- **What the exercise asks**
Copy every line of the listing below word for word, leaving out the pictures.

### Given data

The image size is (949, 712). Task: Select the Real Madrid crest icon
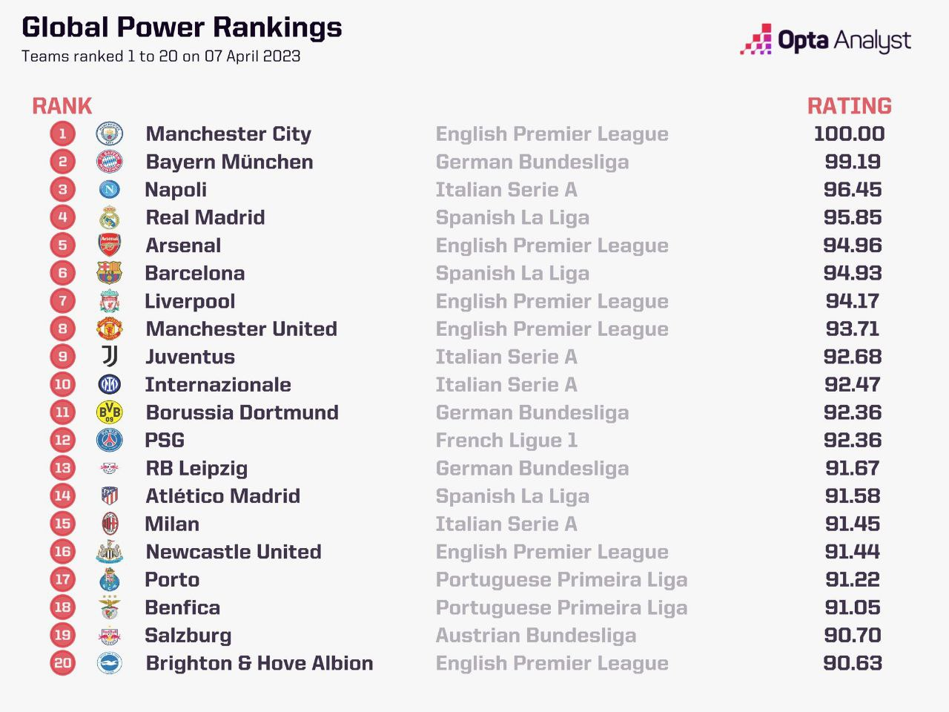click(x=110, y=218)
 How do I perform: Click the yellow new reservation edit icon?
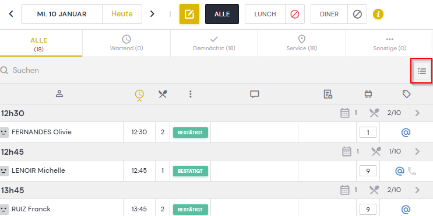tap(189, 14)
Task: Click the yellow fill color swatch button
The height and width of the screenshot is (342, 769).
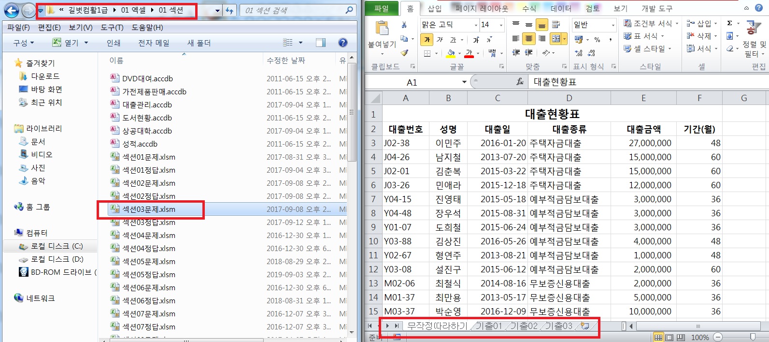Action: pos(451,53)
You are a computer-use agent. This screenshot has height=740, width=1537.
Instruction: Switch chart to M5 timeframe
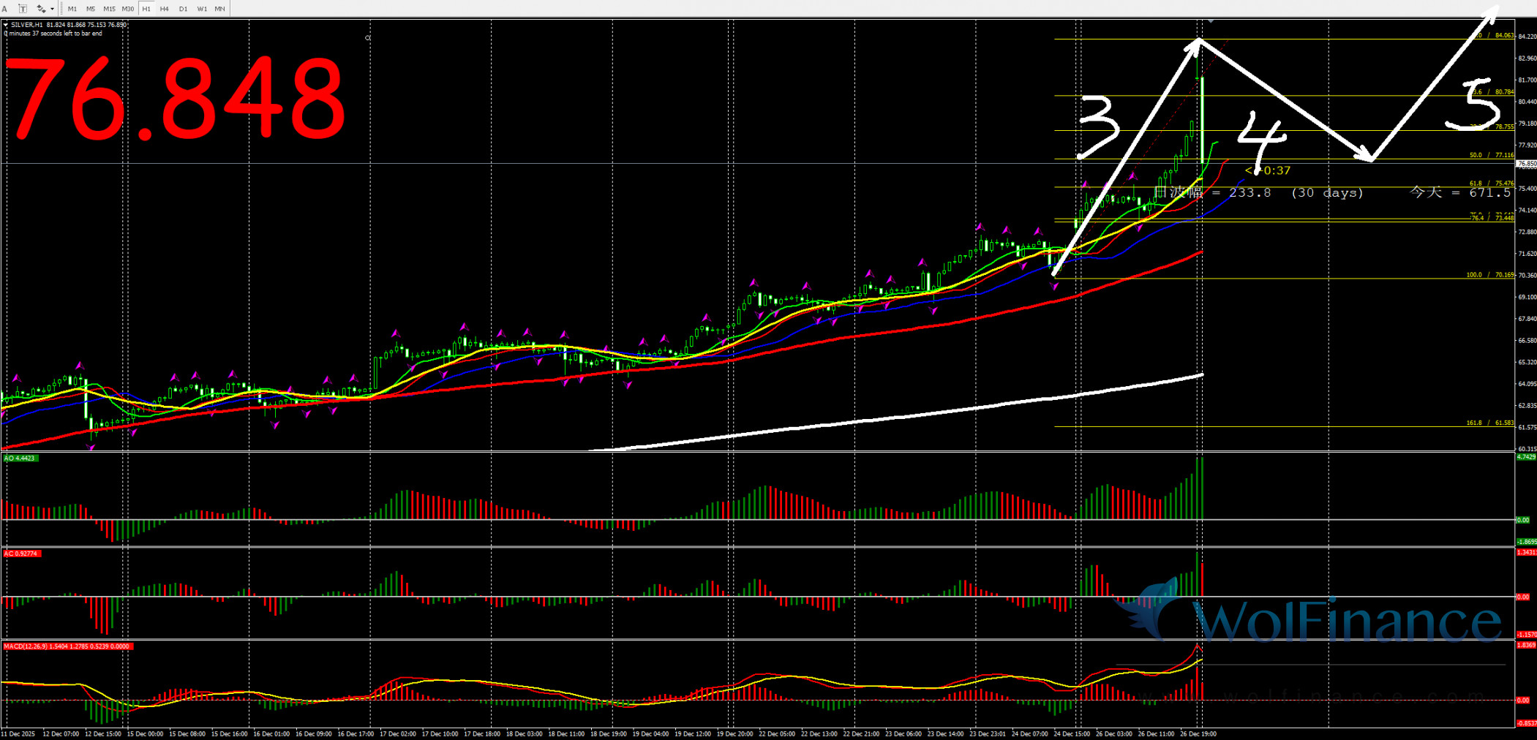[90, 9]
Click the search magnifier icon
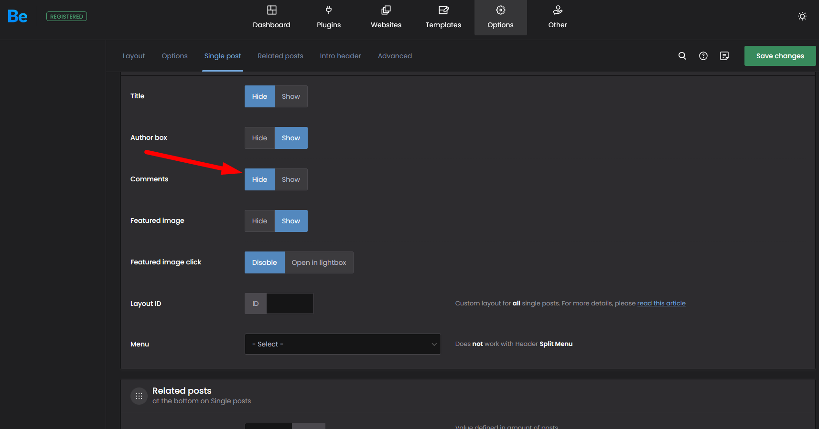This screenshot has height=429, width=819. (682, 56)
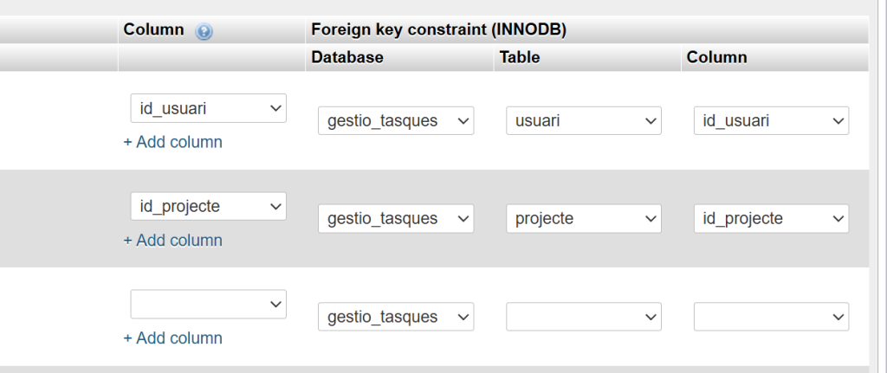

######

- **Task solution**
The image size is (949, 712). Task: Select the Real Madrid crest icon
click(x=110, y=218)
 How do I perform: Click the yellow new reservation edit icon?
tap(189, 14)
Task: Click the yellow fill color swatch button
The height and width of the screenshot is (342, 769).
Action: pos(451,53)
You are a computer-use agent. This screenshot has height=740, width=1537.
Instruction: Switch chart to M5 timeframe
[90, 9]
Click the search magnifier icon
This screenshot has height=429, width=819. (682, 56)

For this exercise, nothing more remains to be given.